Cinq clusters couvrant 35 pays. En 2018, Orpea a remis à plat l’organisation du groupe en structurant cinq clusters géographiques : France Benelux, Europe centrale (regroupant Allemagne, Suisse et Italie), Europe de l’Est (Autriche et pays d’Europe de l’Est), Péninsule Ibérique Latam (regroupant Espagne, Portugal et les pays d’Amérique latine) et enfin la Chine. Ainsi, le groupe est passé d’une organisation par pays à une organisation en clusters, entités organisationnelles avec une équipe de management et un siège, gérant plusieurs pays. L’objectif est désormais de se développer dans 35 pays représentant 34 millions de personnes de 80 ans et plus, soit une progression du potentiel de 70 % par rapport à l’organisation précédente. D’ici à 2030, dans les quatre clusters d’implantation d’Orpea (hors Chine), selon les estimations de chaque pays, c’est 1,6 million de lits qu’il va falloir construire. « Fort d’une nouvelle organisation en clusters, Orpea est dans une position unique, bénéficiant d’un potentiel de développement et de création de valeur inégalé, commente Yves Le Masne. 2019 est l’année où Orpea concrétise une nouvelle ambition stratégique et devient le leader du continent Amérique latine avec des prises de participation dans les premiers groupes chilien et brésilien, accompagné de partenaires de premier plan lui permettant de sécuriser un développement très dynamique dans cette région à fort potentiel ». En mars, Orpea annonçait en effet avoir bouclé l’achat de 50 % de Senior Suites, le premier groupe chilien de maisons de retraite, et de 20 % de Brasil Senior Living, acteur brésilien officiant dans les maisons de retraite, les cliniques de soins de suite et les soins à domicile. L’opérateur de maisons de retraites s’est également implanté en Uruguay, avec l’acquisition d’un établissement haut de gamme.
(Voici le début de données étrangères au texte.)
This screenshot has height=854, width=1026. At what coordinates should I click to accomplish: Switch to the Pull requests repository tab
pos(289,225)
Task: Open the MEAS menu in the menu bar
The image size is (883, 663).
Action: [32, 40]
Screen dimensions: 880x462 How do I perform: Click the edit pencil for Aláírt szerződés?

La Russie en ligne de mire. Pour autant, le groupe créé en 1989 par Jean-Claude Marian, qui en a quitté la présidence en 2017, continue à mener des offensives régulières pour accroître ses parts de marché en Europe. Il a mené tambour battant cinq acquisitions aux Pays-Bas en quelques mois et détient désormais une part de 10 % du marché des résidences médicalisées. Ainsi, en 10 ans, Orpea est passé d’une implantation dans quatre pays dont 80 % de son réseau en France à 14 pays dont 65 % de son réseau hors de France. Dernier terrain de conquête en ligne de mire : la vaste Russie ! En 2018, Orpea avait signé, lors du Forum Economique International de Saint-Pétersbourg, plusieurs accords de coopération, en présence des présidents Poutine et Macron, pour développer des établissements de santé en Russie. Et en avril dernier, le géant européen s’entoure de chaperons institutionnels en concluant un partenariat opérationnel avec Bpifrance et RDIF (fonds souverain russe) pour créer, en Russie, des établissements de Soins de Suite et de Réadaptation (SSR). Dans le cadre de cet accord, un premier projet a été signé avec le gouvernement et la mairie de Moscou, prévoyant la création d’une clinique SSR dans l’International Médical Cluster de Moscou, dont l’ouverture est programmée en 2022. Un premier jalon pour Orpea qui devrait baliser le chemin de son implantation dans une zone encore très peu peuplée de maisons de retraite.